#3 Seiko S-220 Case Press (Review)

DISCLAIMER: There is an affiliate link (to eBay) within this article so if you purchase any of these items I will receive a small commission kickback to help with the costs of my learning (at no additional cost to you). Thank you if you do!

I acquired a Seiko S-220 case press earlier this year, and it is quite possibly the best tool I have bought thus far. After reading good reviews, I had been wanting to buy one for sometime but unfortunately they do not come up often. I missed out on one before and then when this one came up I made sure not to lose out! Previously, I was using a cheap Chinese made press with nylon dies. The cheap tool has next to no weight to it and the die holders are slightly misaligned which makes pressing a crystal in straight tough, to say the least. It is ok for pressing snap on casebacks but with regular use it just doesn't cut the mustard. I have seen horror stories where the construction of the press has given up and snapped or the nylon dies have shattered causing the holder to plunge through a brand new crystal- not something that is desired at all!

There are two types of S-220 presses that were made, the only difference being the pivot point between the handle and the press shaft. Mine is the earlier style- the handle slides between a slot in the shaft. The handle of the newer one has a slot in it for the top of the shaft. 

When my tool arrived, it needed a little bit of work as it is a fairly old item. The shaft press wasn't very smooth when in operation but luckily the tool can be fully dismantled into its component parts and then thoroughly cleaned and re-oiled. This sorted the problem and now the action is as smooth as butter. I found that the original spring had gone loose and lost its tension so a new spring was sourced for this. Lastly, the lower die support had some light surface rust and this was treated with Evaporust (a fantastic non-corrosive treatment for rust removal, also great for rusted watch and clock parts which can be bought here). I'm still trying to figure out a solution for securely storing the dies. The original box, although usable, is slightly tatty and the lid has become detached. I am thinking about a hinged wooden box with a custom made insert- any ideas let me know!

(Above) The lower die support surface after rust treatment.

(Above) The outer box for the dies has seen better days!

The S-220 isn't just limited to pressing home crystals, it can also be used for bezels and casebacks too.
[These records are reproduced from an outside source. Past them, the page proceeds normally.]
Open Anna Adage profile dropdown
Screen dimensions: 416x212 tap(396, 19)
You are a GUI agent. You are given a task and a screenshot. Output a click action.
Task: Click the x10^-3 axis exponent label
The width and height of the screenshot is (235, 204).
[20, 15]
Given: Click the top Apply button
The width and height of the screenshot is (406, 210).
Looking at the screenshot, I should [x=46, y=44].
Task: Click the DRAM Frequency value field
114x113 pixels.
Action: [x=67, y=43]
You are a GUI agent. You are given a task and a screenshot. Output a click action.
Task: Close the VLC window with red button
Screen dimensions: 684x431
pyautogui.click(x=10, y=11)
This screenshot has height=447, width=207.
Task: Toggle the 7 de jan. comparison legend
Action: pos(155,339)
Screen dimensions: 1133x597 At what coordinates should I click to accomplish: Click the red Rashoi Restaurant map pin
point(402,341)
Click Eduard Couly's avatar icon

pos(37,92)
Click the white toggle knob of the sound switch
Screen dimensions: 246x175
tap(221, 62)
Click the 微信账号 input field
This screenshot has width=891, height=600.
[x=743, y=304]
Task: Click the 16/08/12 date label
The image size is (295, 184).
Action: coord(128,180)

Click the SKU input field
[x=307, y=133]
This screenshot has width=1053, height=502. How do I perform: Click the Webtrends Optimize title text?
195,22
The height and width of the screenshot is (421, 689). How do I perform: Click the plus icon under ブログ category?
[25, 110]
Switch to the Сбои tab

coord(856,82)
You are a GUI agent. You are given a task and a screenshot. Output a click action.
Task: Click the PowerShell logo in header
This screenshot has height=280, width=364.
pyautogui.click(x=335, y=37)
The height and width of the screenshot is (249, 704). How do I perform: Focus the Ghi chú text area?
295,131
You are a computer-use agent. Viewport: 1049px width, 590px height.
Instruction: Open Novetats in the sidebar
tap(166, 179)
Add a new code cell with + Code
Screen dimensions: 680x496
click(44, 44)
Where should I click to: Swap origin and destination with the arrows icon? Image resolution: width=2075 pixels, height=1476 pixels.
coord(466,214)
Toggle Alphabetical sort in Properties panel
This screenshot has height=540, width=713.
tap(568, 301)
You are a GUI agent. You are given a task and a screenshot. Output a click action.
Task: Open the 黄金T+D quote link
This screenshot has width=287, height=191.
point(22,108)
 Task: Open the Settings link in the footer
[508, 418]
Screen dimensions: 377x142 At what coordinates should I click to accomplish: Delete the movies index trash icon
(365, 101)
With the wide variety of aluminium dies (15 in total) in the set I have used it for all three purposes so far and I cannot fault it at all. Crystals go in as straight as an arrow and bezels/casebacks snap on with minimal effort. I was very impressed by the weight of the press- the press is heavy and has a rubber sole on the bottom to stop it from sliding around on the bench when in use. The only potential weakpoint I can find is the upper die holder. This is a sprung friction fit type affair and with use could fracture and break. The holder on mine is nice and tight and I don't think it has seen much use. 

(Above) The upper die support is a potential area of weakness.

Overall, I would highly recommend picking one of these tools up (if you get the chance!) It is a fraction of the cost of the Bergeon equivalent and just as good, if not better. Being a bit of a Seiko fan myself, it is also nice to have the manufacturer's own tool in the collection!

(Above) A nice touch! Each die is engraved with the size and the Seiko logo.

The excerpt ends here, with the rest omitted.